First aired on The Current (06/04/12)
Are human beings violent by nature or desirous of peace? It's a question that's been debated since people developed the ability to debate. And it's a tough one to answer, as it seems that war and conflict have been nearly omnipresent around the world throughout history.
John Gittings, a former correspondent for The Guardian newspaper and now a member of the Oxford International Encyclopedia of Peace's editorial board, agrees that there has been a lot of fighting over the years. But he argues that our perception of war is likely skewed, and that the vast majority of people throughout history lived and died without meeting violent ends. So why are we so fixated on bloodshed?
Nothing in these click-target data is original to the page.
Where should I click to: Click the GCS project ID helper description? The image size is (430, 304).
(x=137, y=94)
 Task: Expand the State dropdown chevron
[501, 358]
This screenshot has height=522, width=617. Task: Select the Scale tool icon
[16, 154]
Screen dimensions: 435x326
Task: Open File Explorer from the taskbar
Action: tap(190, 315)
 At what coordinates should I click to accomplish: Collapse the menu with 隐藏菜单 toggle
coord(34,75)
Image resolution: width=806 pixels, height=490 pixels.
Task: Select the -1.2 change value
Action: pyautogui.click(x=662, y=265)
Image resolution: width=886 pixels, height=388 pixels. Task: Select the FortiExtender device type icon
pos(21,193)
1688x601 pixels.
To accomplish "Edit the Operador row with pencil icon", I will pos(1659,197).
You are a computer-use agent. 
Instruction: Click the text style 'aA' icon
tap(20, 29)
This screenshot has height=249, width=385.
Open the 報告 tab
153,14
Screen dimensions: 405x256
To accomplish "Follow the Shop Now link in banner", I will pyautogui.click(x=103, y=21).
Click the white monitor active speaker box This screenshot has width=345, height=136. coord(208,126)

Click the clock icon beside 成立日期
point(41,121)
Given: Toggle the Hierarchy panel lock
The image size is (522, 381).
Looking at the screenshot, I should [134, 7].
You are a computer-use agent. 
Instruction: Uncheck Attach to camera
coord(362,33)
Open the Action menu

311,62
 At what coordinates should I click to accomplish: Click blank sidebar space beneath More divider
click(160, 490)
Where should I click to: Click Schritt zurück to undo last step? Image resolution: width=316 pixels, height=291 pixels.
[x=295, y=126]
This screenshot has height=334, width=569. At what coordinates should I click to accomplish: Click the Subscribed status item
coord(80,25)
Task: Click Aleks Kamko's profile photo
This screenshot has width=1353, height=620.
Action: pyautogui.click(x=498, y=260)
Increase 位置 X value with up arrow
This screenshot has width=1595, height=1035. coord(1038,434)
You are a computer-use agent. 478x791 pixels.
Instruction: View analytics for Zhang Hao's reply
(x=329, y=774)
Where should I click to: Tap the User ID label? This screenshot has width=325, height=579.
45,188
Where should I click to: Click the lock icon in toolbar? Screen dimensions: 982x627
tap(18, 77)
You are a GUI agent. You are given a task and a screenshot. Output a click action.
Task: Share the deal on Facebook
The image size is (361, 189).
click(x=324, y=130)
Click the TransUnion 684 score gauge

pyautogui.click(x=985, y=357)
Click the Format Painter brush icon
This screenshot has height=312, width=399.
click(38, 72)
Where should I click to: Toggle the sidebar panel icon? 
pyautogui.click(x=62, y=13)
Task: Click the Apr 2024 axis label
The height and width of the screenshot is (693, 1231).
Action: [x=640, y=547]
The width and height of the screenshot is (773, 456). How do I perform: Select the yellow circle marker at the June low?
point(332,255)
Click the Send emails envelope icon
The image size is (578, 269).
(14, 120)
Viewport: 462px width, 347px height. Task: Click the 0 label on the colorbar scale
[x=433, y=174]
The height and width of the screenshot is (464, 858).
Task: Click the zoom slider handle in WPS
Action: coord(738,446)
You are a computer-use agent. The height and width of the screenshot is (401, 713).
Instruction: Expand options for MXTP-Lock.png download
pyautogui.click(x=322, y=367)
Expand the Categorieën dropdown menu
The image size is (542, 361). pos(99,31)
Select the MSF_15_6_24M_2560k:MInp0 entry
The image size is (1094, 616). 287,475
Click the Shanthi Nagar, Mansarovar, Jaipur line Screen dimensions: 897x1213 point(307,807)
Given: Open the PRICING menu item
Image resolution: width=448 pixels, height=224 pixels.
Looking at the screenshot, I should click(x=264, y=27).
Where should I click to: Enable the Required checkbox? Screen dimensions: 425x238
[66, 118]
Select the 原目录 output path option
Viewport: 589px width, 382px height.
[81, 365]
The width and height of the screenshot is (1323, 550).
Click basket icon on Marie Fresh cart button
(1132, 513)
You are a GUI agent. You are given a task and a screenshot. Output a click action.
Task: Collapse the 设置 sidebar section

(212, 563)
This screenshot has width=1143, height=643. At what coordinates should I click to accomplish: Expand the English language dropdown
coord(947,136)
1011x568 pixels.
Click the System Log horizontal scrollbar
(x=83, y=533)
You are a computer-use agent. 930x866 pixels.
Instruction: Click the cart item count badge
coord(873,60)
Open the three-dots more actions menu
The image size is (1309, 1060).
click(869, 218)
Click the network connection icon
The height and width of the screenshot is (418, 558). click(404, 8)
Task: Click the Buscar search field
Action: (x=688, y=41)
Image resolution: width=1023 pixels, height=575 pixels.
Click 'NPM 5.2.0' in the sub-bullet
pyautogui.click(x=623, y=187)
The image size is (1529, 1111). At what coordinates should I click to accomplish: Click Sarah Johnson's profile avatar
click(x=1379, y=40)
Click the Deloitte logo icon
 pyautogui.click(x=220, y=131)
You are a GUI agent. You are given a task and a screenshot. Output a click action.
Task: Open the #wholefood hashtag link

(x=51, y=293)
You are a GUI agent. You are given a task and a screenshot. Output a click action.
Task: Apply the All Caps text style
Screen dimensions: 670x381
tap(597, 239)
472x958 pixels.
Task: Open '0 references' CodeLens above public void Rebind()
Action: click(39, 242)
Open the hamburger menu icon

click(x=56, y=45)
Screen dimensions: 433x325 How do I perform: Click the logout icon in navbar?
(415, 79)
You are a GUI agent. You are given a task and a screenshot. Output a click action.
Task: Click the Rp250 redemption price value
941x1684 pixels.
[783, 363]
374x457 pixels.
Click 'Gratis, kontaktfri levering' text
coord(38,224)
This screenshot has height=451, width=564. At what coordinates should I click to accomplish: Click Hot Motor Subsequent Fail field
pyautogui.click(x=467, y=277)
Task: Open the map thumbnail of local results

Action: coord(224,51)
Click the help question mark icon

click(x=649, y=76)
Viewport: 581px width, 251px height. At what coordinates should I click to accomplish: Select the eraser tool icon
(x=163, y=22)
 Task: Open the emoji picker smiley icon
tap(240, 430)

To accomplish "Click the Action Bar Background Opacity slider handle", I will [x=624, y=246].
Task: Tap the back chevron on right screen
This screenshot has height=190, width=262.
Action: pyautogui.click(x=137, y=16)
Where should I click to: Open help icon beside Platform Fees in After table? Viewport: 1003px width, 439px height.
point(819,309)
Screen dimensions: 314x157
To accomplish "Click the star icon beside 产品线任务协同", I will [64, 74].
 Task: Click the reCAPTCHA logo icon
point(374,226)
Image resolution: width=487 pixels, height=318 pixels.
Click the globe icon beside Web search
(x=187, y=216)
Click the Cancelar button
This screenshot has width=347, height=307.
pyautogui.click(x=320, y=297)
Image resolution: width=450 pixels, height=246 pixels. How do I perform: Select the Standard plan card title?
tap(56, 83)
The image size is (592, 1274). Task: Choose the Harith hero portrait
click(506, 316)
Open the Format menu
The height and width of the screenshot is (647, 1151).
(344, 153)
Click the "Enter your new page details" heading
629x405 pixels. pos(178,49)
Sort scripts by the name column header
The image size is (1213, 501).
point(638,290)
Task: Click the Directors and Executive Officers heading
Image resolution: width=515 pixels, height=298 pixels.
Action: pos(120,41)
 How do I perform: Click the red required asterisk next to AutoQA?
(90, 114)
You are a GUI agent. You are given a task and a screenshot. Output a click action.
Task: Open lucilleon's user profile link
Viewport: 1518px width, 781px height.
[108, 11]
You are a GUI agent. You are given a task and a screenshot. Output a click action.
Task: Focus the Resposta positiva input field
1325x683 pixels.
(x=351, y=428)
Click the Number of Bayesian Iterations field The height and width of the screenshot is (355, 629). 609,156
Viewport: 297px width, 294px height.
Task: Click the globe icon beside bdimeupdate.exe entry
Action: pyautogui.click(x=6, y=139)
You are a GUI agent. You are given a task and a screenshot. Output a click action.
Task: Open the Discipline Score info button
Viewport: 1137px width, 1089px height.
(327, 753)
"There is no doubt that war is dramatic, it's exciting," Gittings told The Current in a recent interview. "There are some war historians, quite serious ones, who say that war is sexy. I could quote you one historian, I won't give you his name, who said men like fighting because women like men who like fighting."
We've all heard the expression "war is written by the winners." True, Gittings said, but "it's also been written on the whole by the warriors." Throughout his research, he's discovered numerous examples of notable figures and groups advocating against warfare and promoting peace. Only their voices are usually drowned out by those who push for the fighting and conquering, at least in the history books. Gittings wanted to take a different approach in his new documentation of war and peace The Glorious Art of Peace: From the Iliad to Iraq
"What I've done in my book is to look at what you might call the narrative of peace. And I've gone back to the ancient Chinese philosophers, those who followed Confucius, who sat in the tea house at the gate of the city-states during the warring states period of China and advised the rulers on how to avoid war, not how to make war. And you can carry through the early Christian fathers and their opposition to war, the Renaissance thinkers ... through the Enlightenment, Immanuel Kant, on to the 19th century when peace becomes the subject and concern of tens of thousands. You have the beginnings of what you might call the modern peace movement, [and] on to the 20th century when peace becomes the concern of millions and is to this day. And there is a rich body of argument and thought both on how to preserve peace and how to make it."